HAY UNA MENTIRA QUE ME HA CONVENCIDO PARA SIEMPRE Y ES QUE ESCRIBIR SIRVE DE ALGO

Ardidos

He llegado de un paseo con el perro.. y sentí tanta magia e intensidad.. tanta felicidad, en el borde de ninguna parte... que tuve miedo de perderla... sentí tan viva cada hierba, cada mota de luz, un cielo púrpura, un río de metales y fuego.. un lugar distinto, un lugar en la grieta de la flor evanescente, un arrebato místico y profano, una atmósfera llena de secretos e Imposibles nacientes y crepusculares del fuego y del infinito. Sentí que volvía a caminar con la fuerza, con el corazón, con el éter. Volé. Había poemas flotando en todos los lugares, mundanos, bestiales y sangrientos y poderosamente luminosos. A la vuelta.. sentí que la ciudad era otra ciudad.. y que había una ventana levitante abriéndola con golpes de cosmos en la herida del inframundo y que yo había caido ahí como una especie de muerta.. y sentí algo de hace miles de años, de culturas perdidas, de animales extraordinarios y mortales y qué sé yo. Antes de llegar a casa, me dio un mareo... me debilité, se cayó mi tensión. Y comí como un animal patatas con coles de bruselas y pan. Ahora estoy digeriendo la comida y aquella poderosa luz.

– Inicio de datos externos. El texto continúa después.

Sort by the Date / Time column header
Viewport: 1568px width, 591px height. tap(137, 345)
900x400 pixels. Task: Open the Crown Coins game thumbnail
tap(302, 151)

Me gustan mucho las coles de bruselas. Las descubrí en el manicomio. Esa comida en bandejas de hospital. Yo no la había comido nunca. Y una vez a la semana... nos daban dos, con un cacho de tomate y una tortilla francesa. Y de ahí se me quedó el amor por esa verdura. 
Viajé por muchos sentimientos de mi vida anterior. Y todos eran pájaros de helio. Había algo trágico y a la vez de la resistencia.... Me juré al camino de ese espíritu, aunque nunca debemos ofrecerle a nada una entrega, porque eso nos deja indefensos. Y vendrán tormentas y noches de sangre.
Me encontré un viejo, pero de esa clase de hombre.. que nunca ha tenido edad. Con un olor oscuro y peligroso en los ojos. Me recordó su rostro a Leopoldo María Panero.. sentí una profunda atracción por su secreto. Tenía unos ojos de loco y de eterno. Vestía como un vagabundo y fumaba un cigarrillo, sentado en el suelo. Clavé mis ojos en sus ojos, como esperando una señal... pero seguí mi camino.
No sé bien quién soy. Tengo sentimientos mucho más complejos que su uso en las palabras
Tengo instintos nacidos en ceremonia con la yerba del diablo. Soy una niña... y a veces soy una vieja con antenas y rabo... y un murciélago venenoso en mis bragas. A veces la radical fragilidad del olvido. Harina y gorrión. Tu lágrima de barro galopando sobre el infierno la intensidad de la polilla que entró en mi ausencia para separar la piel del silencio en el infinito.